Published: 11 February 2010

• WITH reference to your story (Hundreds face axe at Royal Free, February 4), I would like to correct some of the many errors of fact.

First, as the statement supplied to your reporter makes clear, we are not cutting 400 jobs. In fact 180 posts – not people – are currently at risk and we expect to redeploy the majority of the affected staff.

We are not facing a cash crisis. We are on track to achieve our targeted surplus for the year, which has been adjusted upward during the year.

The board has not agreed to any merger or “integration option” with The Whittington. We are in discussions with them, as we are with UCLH, about ways in which we can work more closely in the future but no decisions have been made.

Finally, no strategy has been agreed under which “all out-patient appointments will be provided elsewhere”. Under the Healthcare for London initiative, some routine out-patient care will be provided in clinics in the
community, closer to people’s homes, but for many services we will continue to provide such care.
David Sloman
Chief Executive
The Royal Free Hampstead NHS Trust

Lacking…

• I THINK that if the Royal Free was properly managed it could cut exactly half of its staff without affecting the services it provides. 

My mother has been there several times recently and on every single occasion she’s been there twice as long as necessary. 

Why? All the staff were kind and caring but the support and management systems were sorely lacking. 

My mother needed an X-ray and no one knew whether she’d had it or not (so another day’s stay). 

She fell out of bed trying to crawl to the toilet (hurried staff had left the sides of the bed up and the call button down on the floor) so, another two nights’ stay while she got checked out by X-ray (one night would have sufficed, but the hurried X-ray department only did one of the two X-rays so, by the time this was discovered, it was another night’s stay to get to the front of the queue). 

Plus the mix-up when they came to get her for an endoscopy (“We told the ward last night that she should be nil-by-mouth.” “No you didn’t”) – another two nights’ stay. 

Plus the wait for three hours because they’d run out of blood-testing “pods” and didn’t have any spare staff to fetch them. 
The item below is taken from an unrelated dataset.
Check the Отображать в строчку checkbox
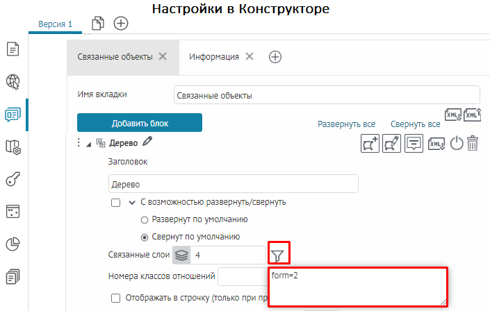This screenshot has height=311, width=490. click(116, 298)
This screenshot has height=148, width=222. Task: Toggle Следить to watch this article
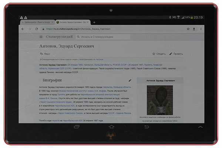159,54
Plus the thoughtlessness of posting on a public noticeboard a private memo about how seriously to treat people who complain, and – below the clock in A&E for ambulance admissions, you’ll find a cheering notice of how to contact the coroner! 

They say that once is an incident, twice is a coincidence, but three times is a pattern. 

So get in decent professional managers who can keep stays to a minimum.
Name and address supplied

Comments

Adjusted Upward?

David Sloman, your decision to use the phrase 'adjusted upward' instead of the perfectly acceptable word 'increase' says more about all that is wrong with the NHS than any of the actual content of your letter.

You're not working for an advertising agency, you're working for our NHS.